* [REQUIRED WORK]:
Write each of the records out again exactly.

=== RECORDS ===

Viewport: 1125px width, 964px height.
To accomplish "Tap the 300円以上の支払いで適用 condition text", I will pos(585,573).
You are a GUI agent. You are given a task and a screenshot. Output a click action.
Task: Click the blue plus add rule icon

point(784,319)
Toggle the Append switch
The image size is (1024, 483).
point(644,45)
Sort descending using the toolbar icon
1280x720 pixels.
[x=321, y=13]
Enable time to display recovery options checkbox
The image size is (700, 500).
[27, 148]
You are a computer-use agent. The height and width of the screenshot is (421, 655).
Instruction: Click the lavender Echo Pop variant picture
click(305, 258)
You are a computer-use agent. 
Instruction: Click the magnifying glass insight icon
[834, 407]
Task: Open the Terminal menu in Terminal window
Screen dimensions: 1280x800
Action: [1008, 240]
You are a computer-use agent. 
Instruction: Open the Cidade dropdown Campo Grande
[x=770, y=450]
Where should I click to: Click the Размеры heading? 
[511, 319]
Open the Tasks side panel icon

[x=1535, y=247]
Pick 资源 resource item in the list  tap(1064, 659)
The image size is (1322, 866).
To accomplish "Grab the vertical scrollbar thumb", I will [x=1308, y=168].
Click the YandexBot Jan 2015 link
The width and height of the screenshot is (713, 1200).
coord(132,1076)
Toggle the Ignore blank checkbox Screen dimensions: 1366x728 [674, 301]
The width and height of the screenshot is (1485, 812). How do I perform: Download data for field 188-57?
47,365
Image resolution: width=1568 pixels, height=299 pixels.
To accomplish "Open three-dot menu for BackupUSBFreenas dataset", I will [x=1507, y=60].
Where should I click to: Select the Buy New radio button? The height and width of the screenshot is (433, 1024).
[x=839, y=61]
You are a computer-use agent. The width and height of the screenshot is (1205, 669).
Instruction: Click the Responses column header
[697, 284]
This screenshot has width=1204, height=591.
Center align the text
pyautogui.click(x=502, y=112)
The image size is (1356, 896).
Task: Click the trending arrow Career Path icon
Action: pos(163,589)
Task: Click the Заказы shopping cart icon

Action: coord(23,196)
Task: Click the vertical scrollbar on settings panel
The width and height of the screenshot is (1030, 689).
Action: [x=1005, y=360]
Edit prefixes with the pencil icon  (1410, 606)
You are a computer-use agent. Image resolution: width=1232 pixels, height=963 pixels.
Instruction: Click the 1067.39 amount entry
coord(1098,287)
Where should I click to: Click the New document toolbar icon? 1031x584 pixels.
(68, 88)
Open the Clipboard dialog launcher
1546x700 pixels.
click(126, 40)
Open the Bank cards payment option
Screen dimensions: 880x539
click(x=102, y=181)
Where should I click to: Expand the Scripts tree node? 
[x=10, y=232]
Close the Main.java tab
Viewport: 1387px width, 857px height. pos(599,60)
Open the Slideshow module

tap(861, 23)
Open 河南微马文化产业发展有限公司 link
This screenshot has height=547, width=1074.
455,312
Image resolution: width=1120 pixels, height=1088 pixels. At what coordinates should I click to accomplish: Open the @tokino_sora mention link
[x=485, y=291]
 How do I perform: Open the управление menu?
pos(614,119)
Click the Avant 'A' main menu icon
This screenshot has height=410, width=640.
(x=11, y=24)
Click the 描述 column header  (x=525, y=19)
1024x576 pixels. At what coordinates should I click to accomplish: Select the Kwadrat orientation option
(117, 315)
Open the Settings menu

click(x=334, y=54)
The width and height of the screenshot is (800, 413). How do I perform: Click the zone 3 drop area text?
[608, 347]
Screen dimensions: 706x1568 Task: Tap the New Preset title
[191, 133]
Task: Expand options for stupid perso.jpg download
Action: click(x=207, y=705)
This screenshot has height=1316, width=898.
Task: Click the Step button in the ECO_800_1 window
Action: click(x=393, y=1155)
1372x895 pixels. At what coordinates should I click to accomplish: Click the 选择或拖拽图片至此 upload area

===

* [RESULT OF THE TASK]:
Viewport: 1125px width, 964px height.
To accomplish "Tap the 300円以上の支払いで適用 condition text", I will pos(585,573).
You are a GUI agent. You are given a task and a screenshot. Output a click action.
Task: Click the blue plus add rule icon

point(784,319)
Toggle the Append switch
The image size is (1024, 483).
point(644,45)
Sort descending using the toolbar icon
1280x720 pixels.
[x=321, y=13]
Enable time to display recovery options checkbox
The image size is (700, 500).
[27, 148]
You are a computer-use agent. The height and width of the screenshot is (421, 655).
Instruction: Click the lavender Echo Pop variant picture
click(305, 258)
You are a computer-use agent. 
Instruction: Click the magnifying glass insight icon
[834, 407]
Task: Open the Terminal menu in Terminal window
Screen dimensions: 1280x800
Action: [1008, 240]
You are a computer-use agent. 
Instruction: Open the Cidade dropdown Campo Grande
[x=770, y=450]
Where should I click to: Click the Размеры heading? 
[511, 319]
Open the Tasks side panel icon

[x=1535, y=247]
Pick 资源 resource item in the list  tap(1064, 659)
The image size is (1322, 866).
To accomplish "Grab the vertical scrollbar thumb", I will [x=1308, y=168].
Click the YandexBot Jan 2015 link
The width and height of the screenshot is (713, 1200).
coord(132,1076)
Toggle the Ignore blank checkbox Screen dimensions: 1366x728 [674, 301]
The width and height of the screenshot is (1485, 812). How do I perform: Download data for field 188-57?
47,365
Image resolution: width=1568 pixels, height=299 pixels.
To accomplish "Open three-dot menu for BackupUSBFreenas dataset", I will [x=1507, y=60].
Where should I click to: Select the Buy New radio button? The height and width of the screenshot is (433, 1024).
[x=839, y=61]
You are a computer-use agent. The width and height of the screenshot is (1205, 669).
Instruction: Click the Responses column header
[697, 284]
This screenshot has width=1204, height=591.
Center align the text
pyautogui.click(x=502, y=112)
The image size is (1356, 896).
Task: Click the trending arrow Career Path icon
Action: pos(163,589)
Task: Click the Заказы shopping cart icon

Action: coord(23,196)
Task: Click the vertical scrollbar on settings panel
The width and height of the screenshot is (1030, 689).
Action: [x=1005, y=360]
Edit prefixes with the pencil icon  (1410, 606)
You are a computer-use agent. Image resolution: width=1232 pixels, height=963 pixels.
Instruction: Click the 1067.39 amount entry
coord(1098,287)
Where should I click to: Click the New document toolbar icon? 1031x584 pixels.
(68, 88)
Open the Clipboard dialog launcher
1546x700 pixels.
click(126, 40)
Open the Bank cards payment option
Screen dimensions: 880x539
click(x=102, y=181)
Where should I click to: Expand the Scripts tree node? 
[x=10, y=232]
Close the Main.java tab
Viewport: 1387px width, 857px height. pos(599,60)
Open the Slideshow module

tap(861, 23)
Open 河南微马文化产业发展有限公司 link
This screenshot has height=547, width=1074.
455,312
Image resolution: width=1120 pixels, height=1088 pixels. At what coordinates should I click to accomplish: Open the @tokino_sora mention link
[x=485, y=291]
 How do I perform: Open the управление menu?
pos(614,119)
Click the Avant 'A' main menu icon
This screenshot has height=410, width=640.
(x=11, y=24)
Click the 描述 column header  (x=525, y=19)
1024x576 pixels. At what coordinates should I click to accomplish: Select the Kwadrat orientation option
(117, 315)
Open the Settings menu

click(x=334, y=54)
The width and height of the screenshot is (800, 413). How do I perform: Click the zone 3 drop area text?
[608, 347]
Screen dimensions: 706x1568 Task: Tap the New Preset title
[191, 133]
Task: Expand options for stupid perso.jpg download
Action: click(x=207, y=705)
This screenshot has height=1316, width=898.
Task: Click the Step button in the ECO_800_1 window
Action: click(x=393, y=1155)
1372x895 pixels. At what coordinates should I click to accomplish: Click the 选择或拖拽图片至此 upload area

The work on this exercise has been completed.